Friday, April 3, 2015

Magma - 1974 - Köhntarkösz


01. Köhntarkösz (Part One) (15:24)
02. Ork Alarm (5:27)
03. Köhntarkösz (Part Two) (15:59)
04. Coltrane Sündïa (4:11)

- Christian Vander / drums, piano, percussions, vocals
- Jannick Top / bass, cello, vocals, piano
- Klauss Blasquiz / vocals, percussion
- Gérard Bikialo / pianos, Yamaha organ
- Michel Grailler / pianos, clavinet
- Stella Vander / vocals
- Brian Godding / guitar

 If you are not into Zehul, this is not the best starting point. In fact, this album is a mature opera that can't probably be appreciated without having been in touch with their previous recordings.

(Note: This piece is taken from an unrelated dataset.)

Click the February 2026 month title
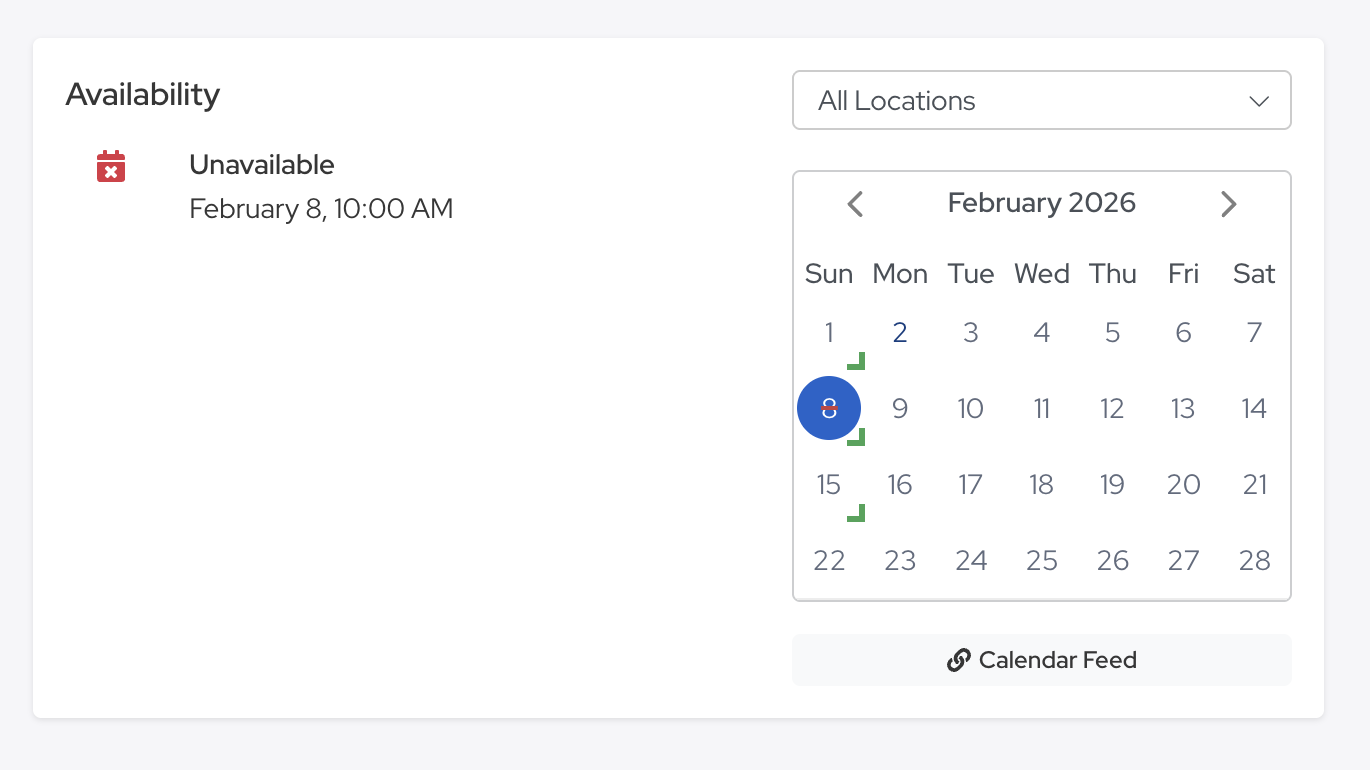This screenshot has width=1370, height=770. [1041, 203]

Unfortunately, the 30 minutes epic was not suitable for a vinyl edition and this is the reason why Kohntarkosz is split into two parts. Some lyrics are in "Kobaian" so it's better to inform Magma's newbies about an alien language invented by Christian Vander some albums before. Don't waste your time trying to understand what the lyrics say. From a musical perspective, there's a touch of cold jazz, some Canterbury (Soft Machine, Hugh Hopper as reference), but also classical accents, apparently without a melodic line. It's only after several listens that a structure seems to appear. A hint consists in following the drums as main instrument because it's where regularities and structures are more evident. The sound and the athmosphere are dark and dramatic. Probably suitable for a soundtrack, but keep an ear to bass and drums. The roots of this piece are with no doubts progressive. Only Magma's vision of music is too wide to be confined into a single genre. The piano ending of part 1 is the easiest. Let's wait for Part 2 now.

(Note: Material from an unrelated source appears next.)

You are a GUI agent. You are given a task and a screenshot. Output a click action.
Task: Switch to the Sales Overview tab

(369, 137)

"Ork Alarm" is a Kobaian song made of cellos and vocals. Not a relaxing song, of course. It's more bizarre than dark. I think this can be enjoyed also by a newbie. It reminds me to Quintorigo that I recently suggested for inclusion on PA.

Kohntarkosz Part 2 starts with the piano. Of course this is restart from where Part 1 ended. After the first two tracks this is quite a surprise: there's a melody and the agitation of the A side seems disappeared. But only for a couple of minutes. The music turns back into an obscure territory. The piano keeps the tempo with dissonant chords while the variations are given by drums first and bass later. It's like exploring a jungle on an extrasolar planet, or a cave never visited before. This music is evocative, specially when Stella Vander starts with her vocalisms. Christian follows and the music becomes parossistic and chaotic. As in the first part, is the drums that give regularity to the track, but there is an impressive work performed by the bass in the background. For those who appreciate the early Vangelis, this part is not so distant from "Nucleogenesis". I think it can be defined as "cold jazz" when the clavinet (is it a clavinet? I don't know) takes the leadership. This is the part on which Magma demonstrate all their musical skill. From here it's a crescendo of different situations leaded by vocalisms and piano chords while bass and drums provide the base. Suddenly it calms down and the last two minutes bring the piece to its conclusion

"Coltrane Sündïa" is a nice and relaxing track based on piano and keyboards. Again this reminds me of some early Vangelis works.

To summarize, if you are already into Magma, this is essential.